DESCRIPTION OF THE TASK: Please copy the data below exactly, from its first line through the line holding "You are a computer-use", and skip the pictures.

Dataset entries
• • • •
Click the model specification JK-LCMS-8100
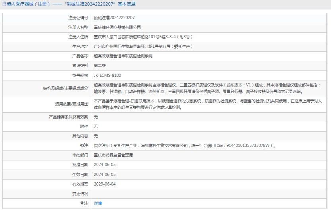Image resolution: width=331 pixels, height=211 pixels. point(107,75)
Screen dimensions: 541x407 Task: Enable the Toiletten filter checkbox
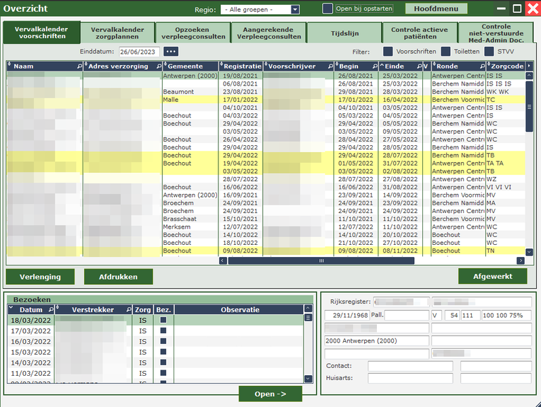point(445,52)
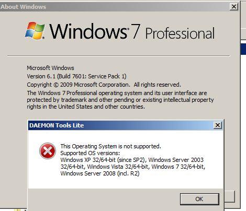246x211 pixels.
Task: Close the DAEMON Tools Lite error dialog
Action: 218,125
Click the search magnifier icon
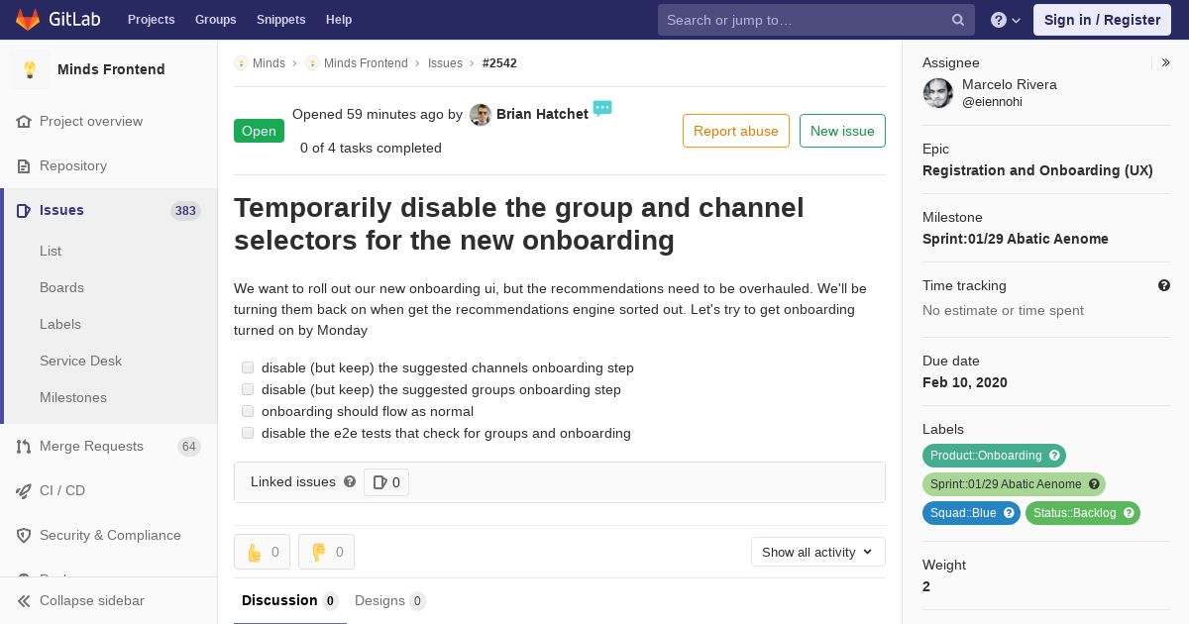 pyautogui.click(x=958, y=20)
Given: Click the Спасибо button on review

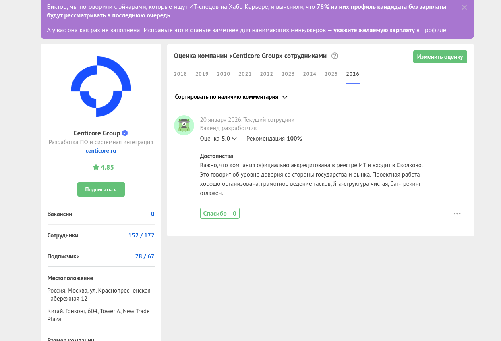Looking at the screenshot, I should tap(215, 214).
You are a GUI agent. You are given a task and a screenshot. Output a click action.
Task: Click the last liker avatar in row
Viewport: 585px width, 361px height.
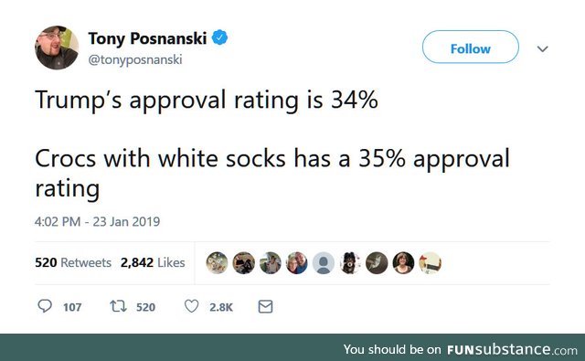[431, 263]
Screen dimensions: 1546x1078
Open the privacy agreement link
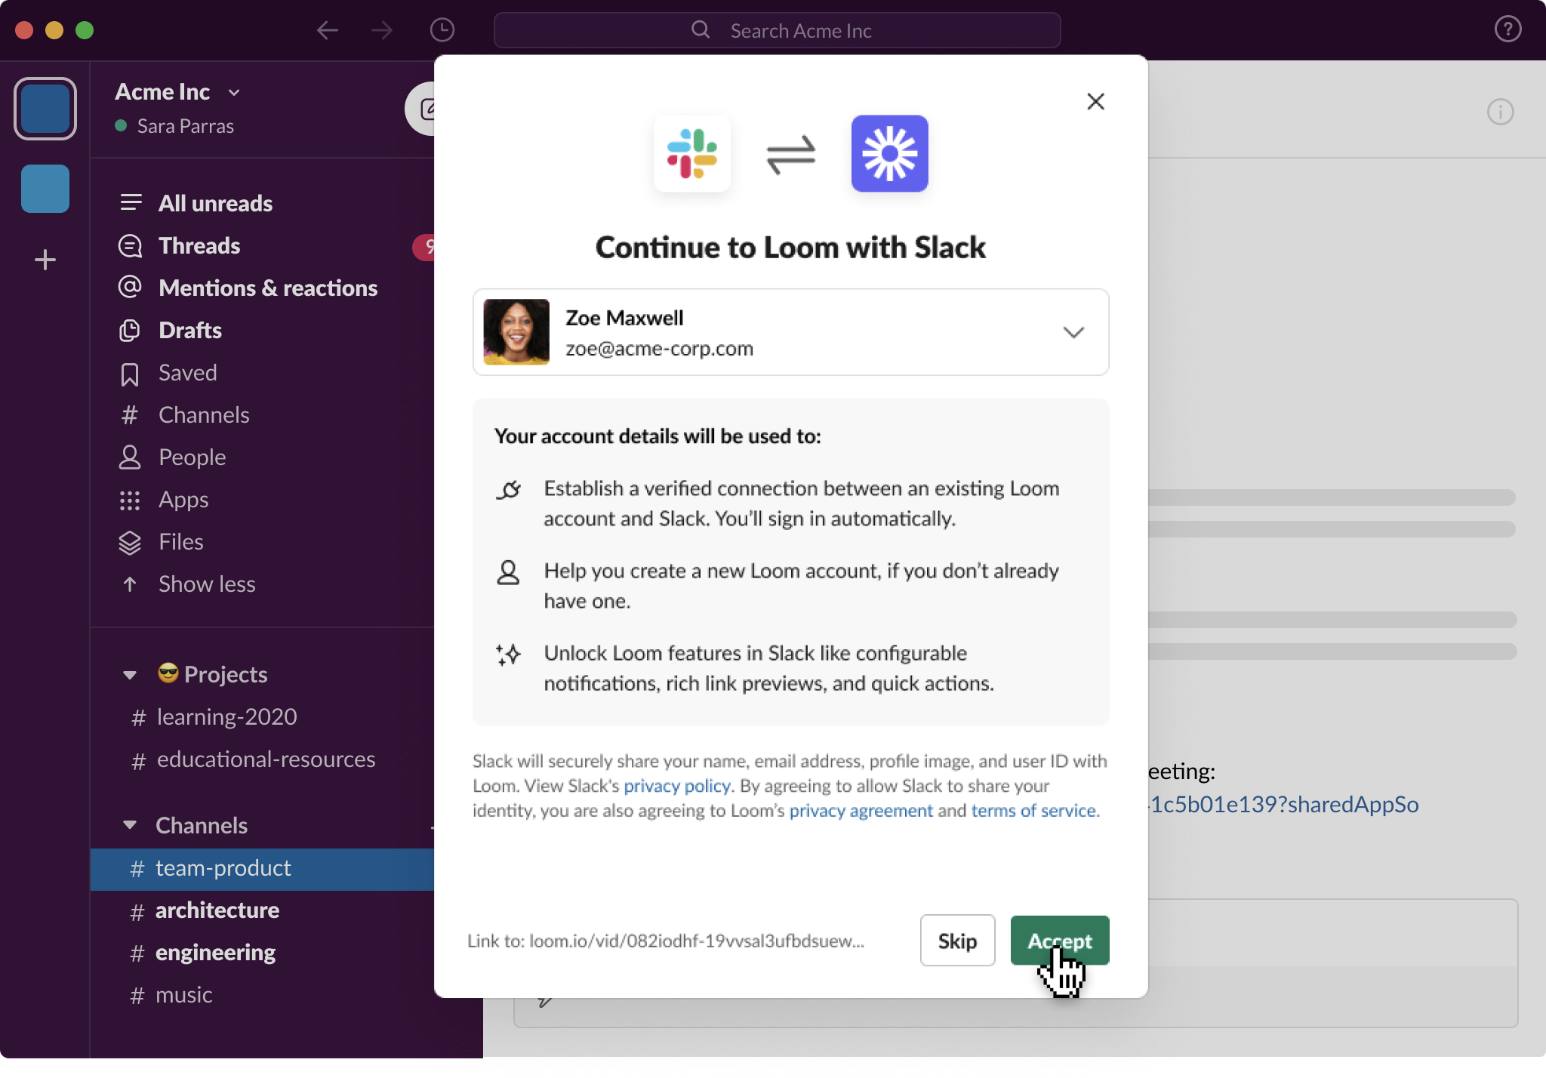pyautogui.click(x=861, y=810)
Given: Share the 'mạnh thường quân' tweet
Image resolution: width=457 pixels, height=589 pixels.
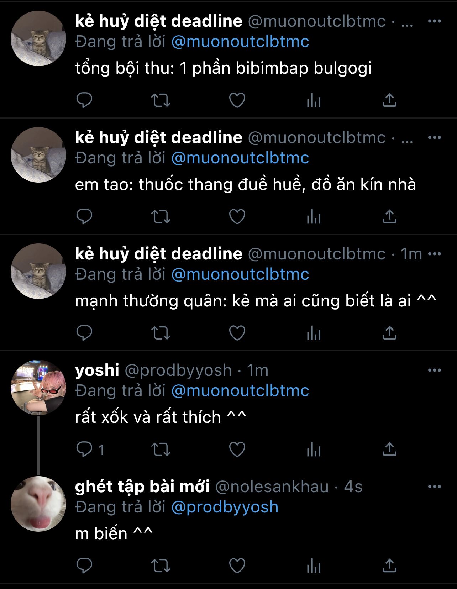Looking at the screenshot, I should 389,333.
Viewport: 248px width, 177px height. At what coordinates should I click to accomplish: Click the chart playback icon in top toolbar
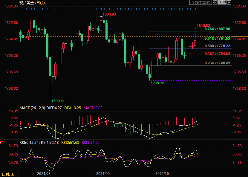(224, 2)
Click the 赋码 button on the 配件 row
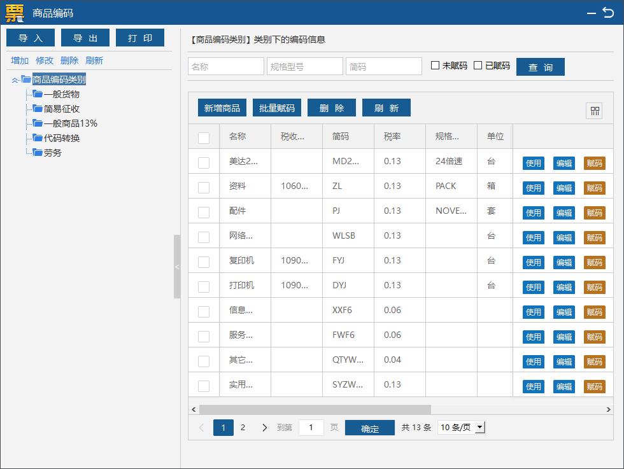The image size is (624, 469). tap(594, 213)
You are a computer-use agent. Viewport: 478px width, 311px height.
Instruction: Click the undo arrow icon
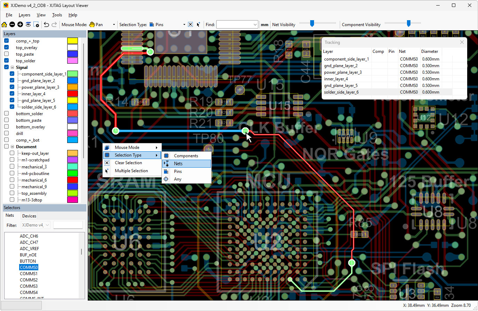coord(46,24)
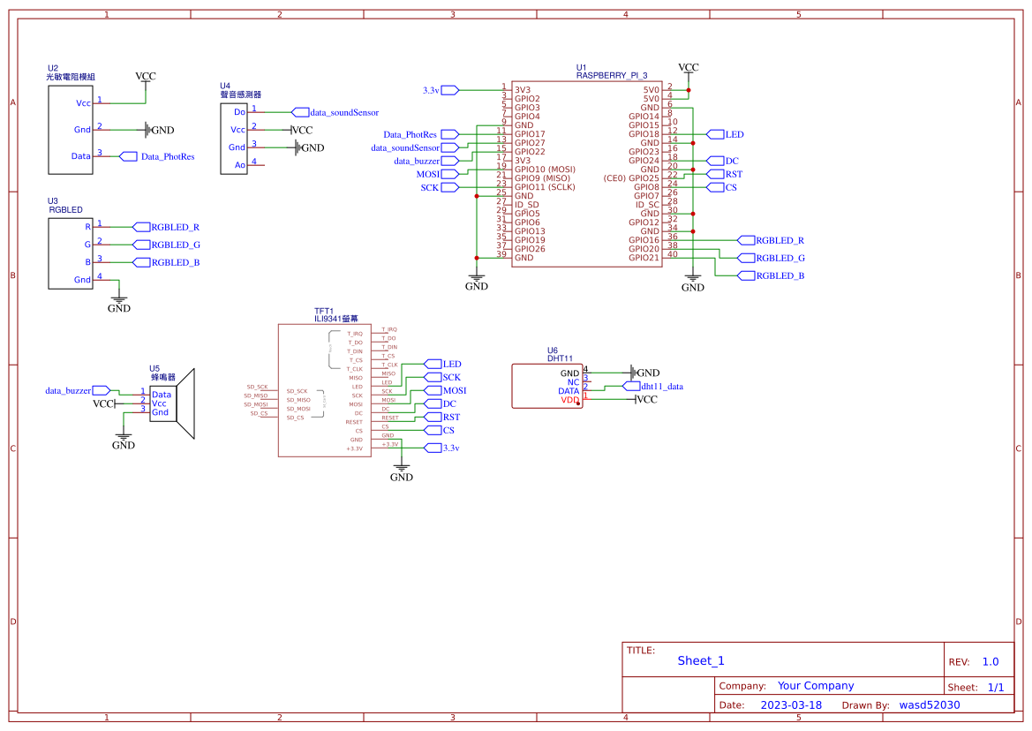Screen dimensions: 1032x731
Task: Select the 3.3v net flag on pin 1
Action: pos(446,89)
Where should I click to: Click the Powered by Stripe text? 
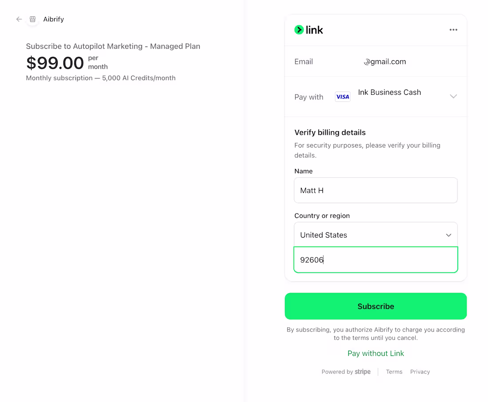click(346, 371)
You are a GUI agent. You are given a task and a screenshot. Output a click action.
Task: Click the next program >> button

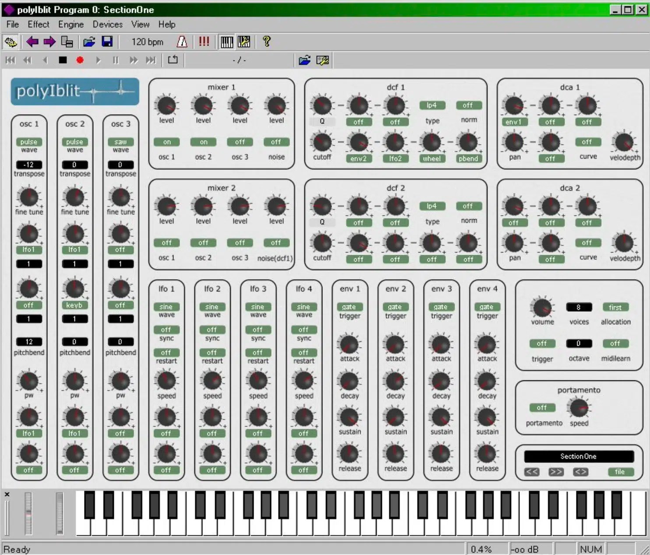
• • • •
PROBLEM SOLUTION:
Click the model specification JK-LCMS-8100
Image resolution: width=331 pixels, height=211 pixels. point(107,75)
Screen dimensions: 541x407 Task: Enable the Toiletten filter checkbox
point(445,52)
246x211 pixels.
Task: Close the DAEMON Tools Lite error dialog
Action: 218,125
Click the search magnifier icon
 pyautogui.click(x=958, y=20)
Given: Click the Спасибо button on review

Looking at the screenshot, I should tap(215, 214).
You are a GUI agent. You are given a task and a screenshot. Output a click action.
Task: Click the last liker avatar in row
Viewport: 585px width, 361px height.
[431, 263]
Screen dimensions: 1546x1078
Open the privacy agreement link
pyautogui.click(x=861, y=810)
Given: Share the 'mạnh thường quân' tweet
Image resolution: width=457 pixels, height=589 pixels.
Looking at the screenshot, I should 389,333.
Viewport: 248px width, 177px height. At what coordinates should I click to accomplish: Click the chart playback icon in top toolbar
(224, 2)
Click the 赋码 button on the 配件 row
The image size is (624, 469). tap(594, 213)
You are a computer-use agent. Viewport: 478px width, 311px height.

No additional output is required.